━━ Material to process ━━

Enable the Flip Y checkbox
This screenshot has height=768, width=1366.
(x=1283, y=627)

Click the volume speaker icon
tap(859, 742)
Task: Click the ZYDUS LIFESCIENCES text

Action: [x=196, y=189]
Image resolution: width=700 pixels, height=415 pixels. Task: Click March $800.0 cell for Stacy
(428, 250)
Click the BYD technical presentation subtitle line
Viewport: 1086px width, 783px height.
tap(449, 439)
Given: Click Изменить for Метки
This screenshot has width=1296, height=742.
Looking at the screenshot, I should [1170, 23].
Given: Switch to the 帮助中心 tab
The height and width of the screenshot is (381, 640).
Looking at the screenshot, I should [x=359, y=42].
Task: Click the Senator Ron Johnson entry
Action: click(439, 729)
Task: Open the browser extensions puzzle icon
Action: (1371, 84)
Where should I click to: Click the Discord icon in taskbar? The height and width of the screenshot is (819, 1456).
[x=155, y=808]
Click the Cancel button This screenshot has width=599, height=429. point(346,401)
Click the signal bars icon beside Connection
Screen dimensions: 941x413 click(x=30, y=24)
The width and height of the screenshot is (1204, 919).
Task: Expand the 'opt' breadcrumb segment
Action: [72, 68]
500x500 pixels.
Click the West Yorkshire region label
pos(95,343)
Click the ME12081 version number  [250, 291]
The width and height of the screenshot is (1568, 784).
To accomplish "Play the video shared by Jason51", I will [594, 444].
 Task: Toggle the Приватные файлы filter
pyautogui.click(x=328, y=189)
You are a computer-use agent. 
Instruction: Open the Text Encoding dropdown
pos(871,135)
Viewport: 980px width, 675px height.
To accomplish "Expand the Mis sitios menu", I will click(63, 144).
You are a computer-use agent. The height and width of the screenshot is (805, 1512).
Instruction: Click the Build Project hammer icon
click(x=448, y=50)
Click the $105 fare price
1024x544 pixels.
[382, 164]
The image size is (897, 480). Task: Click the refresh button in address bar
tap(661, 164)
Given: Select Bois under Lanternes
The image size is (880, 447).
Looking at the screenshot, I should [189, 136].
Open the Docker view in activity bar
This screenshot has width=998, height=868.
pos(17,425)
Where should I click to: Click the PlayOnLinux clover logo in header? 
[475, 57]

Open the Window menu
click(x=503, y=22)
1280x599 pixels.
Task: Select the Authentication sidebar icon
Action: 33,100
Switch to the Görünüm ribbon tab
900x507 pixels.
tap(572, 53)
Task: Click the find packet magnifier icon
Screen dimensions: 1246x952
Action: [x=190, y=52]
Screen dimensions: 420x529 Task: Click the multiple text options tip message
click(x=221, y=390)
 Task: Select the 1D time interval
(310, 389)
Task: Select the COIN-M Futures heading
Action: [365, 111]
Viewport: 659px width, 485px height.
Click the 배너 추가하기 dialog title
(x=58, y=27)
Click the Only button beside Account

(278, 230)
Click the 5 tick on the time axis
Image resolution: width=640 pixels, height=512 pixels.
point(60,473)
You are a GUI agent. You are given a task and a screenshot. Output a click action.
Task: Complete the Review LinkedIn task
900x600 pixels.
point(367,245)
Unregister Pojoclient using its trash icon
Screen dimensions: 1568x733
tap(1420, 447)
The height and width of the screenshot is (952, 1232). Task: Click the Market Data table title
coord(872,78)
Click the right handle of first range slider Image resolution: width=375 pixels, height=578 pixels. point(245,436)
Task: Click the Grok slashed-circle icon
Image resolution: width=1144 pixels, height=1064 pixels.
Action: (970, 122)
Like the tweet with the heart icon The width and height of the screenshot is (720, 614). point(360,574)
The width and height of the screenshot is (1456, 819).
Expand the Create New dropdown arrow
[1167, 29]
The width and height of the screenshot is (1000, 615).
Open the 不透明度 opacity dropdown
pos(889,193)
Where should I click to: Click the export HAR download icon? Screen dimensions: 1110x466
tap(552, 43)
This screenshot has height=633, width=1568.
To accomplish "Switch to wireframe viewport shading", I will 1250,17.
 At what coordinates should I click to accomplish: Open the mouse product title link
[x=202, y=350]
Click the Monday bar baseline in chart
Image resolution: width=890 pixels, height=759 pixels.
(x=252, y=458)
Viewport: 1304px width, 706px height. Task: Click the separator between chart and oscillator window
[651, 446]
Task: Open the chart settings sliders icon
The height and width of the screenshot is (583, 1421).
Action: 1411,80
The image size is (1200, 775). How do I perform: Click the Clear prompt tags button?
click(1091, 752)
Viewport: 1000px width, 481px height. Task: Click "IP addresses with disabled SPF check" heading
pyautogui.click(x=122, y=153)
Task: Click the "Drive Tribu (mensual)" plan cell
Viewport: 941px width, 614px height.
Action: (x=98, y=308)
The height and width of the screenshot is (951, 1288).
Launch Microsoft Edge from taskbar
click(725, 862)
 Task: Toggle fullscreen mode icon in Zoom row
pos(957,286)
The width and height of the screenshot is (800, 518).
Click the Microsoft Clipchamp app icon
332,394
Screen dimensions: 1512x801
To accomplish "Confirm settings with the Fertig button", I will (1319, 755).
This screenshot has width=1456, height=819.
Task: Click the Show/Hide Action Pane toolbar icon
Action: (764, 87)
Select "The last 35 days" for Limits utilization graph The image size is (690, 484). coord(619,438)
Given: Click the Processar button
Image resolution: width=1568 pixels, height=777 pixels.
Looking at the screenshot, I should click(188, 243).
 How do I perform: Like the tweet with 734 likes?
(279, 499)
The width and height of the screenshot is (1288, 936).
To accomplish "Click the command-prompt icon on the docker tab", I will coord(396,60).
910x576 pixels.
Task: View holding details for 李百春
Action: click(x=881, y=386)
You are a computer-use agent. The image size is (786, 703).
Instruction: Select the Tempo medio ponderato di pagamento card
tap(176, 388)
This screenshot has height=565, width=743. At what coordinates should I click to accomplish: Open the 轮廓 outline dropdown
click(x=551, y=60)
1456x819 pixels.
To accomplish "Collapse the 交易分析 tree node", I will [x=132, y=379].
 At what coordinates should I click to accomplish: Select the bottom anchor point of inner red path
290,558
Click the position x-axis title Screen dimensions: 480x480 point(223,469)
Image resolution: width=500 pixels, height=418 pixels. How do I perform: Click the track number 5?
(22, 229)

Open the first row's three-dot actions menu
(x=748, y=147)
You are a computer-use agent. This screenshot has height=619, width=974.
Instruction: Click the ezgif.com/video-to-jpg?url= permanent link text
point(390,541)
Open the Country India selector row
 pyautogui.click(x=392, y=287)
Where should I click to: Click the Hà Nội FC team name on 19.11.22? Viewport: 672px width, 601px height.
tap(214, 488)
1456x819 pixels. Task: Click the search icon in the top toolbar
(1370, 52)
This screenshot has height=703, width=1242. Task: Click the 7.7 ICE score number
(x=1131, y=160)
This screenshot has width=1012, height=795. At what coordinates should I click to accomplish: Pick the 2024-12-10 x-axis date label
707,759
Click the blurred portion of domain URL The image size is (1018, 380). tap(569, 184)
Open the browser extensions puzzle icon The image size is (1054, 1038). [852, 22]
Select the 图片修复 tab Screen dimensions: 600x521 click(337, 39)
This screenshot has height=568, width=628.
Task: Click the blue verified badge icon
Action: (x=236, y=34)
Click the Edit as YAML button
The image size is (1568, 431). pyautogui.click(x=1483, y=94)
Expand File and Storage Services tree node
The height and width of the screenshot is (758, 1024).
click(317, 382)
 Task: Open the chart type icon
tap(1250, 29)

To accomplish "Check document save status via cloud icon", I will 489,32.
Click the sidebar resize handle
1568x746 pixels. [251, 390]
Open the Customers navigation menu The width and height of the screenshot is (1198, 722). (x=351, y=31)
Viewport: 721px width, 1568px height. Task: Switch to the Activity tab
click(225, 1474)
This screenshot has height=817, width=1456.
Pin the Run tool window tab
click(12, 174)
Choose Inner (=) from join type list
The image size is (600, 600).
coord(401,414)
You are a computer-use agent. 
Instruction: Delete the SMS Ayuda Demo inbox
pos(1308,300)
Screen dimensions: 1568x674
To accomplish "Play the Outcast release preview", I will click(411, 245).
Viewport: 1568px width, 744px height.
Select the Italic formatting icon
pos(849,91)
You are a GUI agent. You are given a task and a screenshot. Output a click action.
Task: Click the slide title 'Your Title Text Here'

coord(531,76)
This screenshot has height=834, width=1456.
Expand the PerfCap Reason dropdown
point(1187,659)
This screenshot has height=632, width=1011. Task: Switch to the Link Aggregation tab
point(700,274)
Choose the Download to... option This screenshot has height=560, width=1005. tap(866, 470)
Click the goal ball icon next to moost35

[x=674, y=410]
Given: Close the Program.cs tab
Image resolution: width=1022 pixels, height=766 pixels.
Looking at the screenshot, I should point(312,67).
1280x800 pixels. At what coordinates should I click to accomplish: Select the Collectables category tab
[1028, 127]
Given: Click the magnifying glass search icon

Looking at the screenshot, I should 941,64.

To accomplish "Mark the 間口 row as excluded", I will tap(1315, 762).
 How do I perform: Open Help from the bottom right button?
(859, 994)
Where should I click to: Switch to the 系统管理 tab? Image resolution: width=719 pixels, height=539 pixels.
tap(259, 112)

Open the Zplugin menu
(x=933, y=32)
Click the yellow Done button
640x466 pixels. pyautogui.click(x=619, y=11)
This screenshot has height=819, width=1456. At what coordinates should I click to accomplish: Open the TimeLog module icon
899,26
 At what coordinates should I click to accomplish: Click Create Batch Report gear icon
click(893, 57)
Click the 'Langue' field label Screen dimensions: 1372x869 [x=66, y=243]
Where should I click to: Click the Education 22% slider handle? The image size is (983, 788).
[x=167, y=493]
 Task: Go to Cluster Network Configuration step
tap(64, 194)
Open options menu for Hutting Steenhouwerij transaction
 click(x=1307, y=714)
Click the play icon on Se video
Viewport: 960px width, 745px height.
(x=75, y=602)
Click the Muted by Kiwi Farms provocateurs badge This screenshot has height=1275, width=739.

━━━

**Exercise instructions**:
Reproduce the rows without any change, beginning with the line that contains "Open options menu" and continuing through the last line of the rows.

**Solved problem**:
Open options menu for Hutting Steenhouwerij transaction
 click(x=1307, y=714)
Click the play icon on Se video
Viewport: 960px width, 745px height.
(x=75, y=602)
Click the Muted by Kiwi Farms provocateurs badge This screenshot has height=1275, width=739.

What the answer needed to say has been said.